(Data excerpts begins)

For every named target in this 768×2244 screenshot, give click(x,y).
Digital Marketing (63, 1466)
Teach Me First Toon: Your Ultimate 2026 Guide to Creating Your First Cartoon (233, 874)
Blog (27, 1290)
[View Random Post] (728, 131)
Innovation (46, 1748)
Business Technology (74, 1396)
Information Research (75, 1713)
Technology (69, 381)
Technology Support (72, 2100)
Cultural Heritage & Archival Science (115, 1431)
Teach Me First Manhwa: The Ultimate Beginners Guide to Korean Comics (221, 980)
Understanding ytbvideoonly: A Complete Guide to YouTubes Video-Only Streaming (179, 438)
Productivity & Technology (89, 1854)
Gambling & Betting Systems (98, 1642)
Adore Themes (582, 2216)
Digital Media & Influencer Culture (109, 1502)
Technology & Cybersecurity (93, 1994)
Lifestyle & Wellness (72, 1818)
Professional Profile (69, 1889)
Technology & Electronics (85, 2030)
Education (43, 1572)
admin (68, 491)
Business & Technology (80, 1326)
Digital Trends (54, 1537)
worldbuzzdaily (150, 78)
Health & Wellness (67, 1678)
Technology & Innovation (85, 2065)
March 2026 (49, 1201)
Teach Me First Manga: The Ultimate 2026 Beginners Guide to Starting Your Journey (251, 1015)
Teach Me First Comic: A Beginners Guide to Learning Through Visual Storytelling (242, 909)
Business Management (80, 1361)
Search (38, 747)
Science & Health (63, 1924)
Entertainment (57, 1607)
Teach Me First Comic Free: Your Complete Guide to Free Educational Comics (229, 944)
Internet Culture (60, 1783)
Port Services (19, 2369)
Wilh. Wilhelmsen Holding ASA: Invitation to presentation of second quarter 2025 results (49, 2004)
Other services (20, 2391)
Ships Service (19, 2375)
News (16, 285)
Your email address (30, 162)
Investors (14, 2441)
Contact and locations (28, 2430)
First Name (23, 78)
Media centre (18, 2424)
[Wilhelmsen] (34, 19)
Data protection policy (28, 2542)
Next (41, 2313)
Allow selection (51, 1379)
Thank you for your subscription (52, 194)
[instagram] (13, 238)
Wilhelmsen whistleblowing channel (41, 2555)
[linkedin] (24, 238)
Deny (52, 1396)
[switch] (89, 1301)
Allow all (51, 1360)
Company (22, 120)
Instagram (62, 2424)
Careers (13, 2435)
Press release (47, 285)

(Data excerpts ends)

Everything from the line containing "Teach Me First Manga: The" to the final line of the entries above should be output exactly, and nothing more.

(Written solution)
Teach Me First Manga: The Ultimate 2026 Beginners Guide to Starting Your Journey (251, 1015)
Teach Me First Comic: A Beginners Guide to Learning Through Visual Storytelling (242, 909)
Business Management (80, 1361)
Search (38, 747)
Science & Health (63, 1924)
Entertainment (57, 1607)
Teach Me First Comic Free: Your Complete Guide to Free Educational Comics (229, 944)
Internet Culture (60, 1783)
Port Services (19, 2369)
Wilh. Wilhelmsen Holding ASA: Invitation to presentation of second quarter 2025 results (49, 2004)
Other services (20, 2391)
Ships Service (19, 2375)
News (16, 285)
Your email address (30, 162)
Investors (14, 2441)
Contact and locations (28, 2430)
First Name (23, 78)
Media centre (18, 2424)
[Wilhelmsen] (34, 19)
Data protection policy (28, 2542)
Next (41, 2313)
Allow selection (51, 1379)
Thank you for your subscription (52, 194)
[instagram] (13, 238)
Wilhelmsen whistleblowing channel (41, 2555)
[linkedin] (24, 238)
Deny (52, 1396)
[switch] (89, 1301)
Allow all (51, 1360)
Company (22, 120)
Instagram (62, 2424)
Careers (13, 2435)
Press release (47, 285)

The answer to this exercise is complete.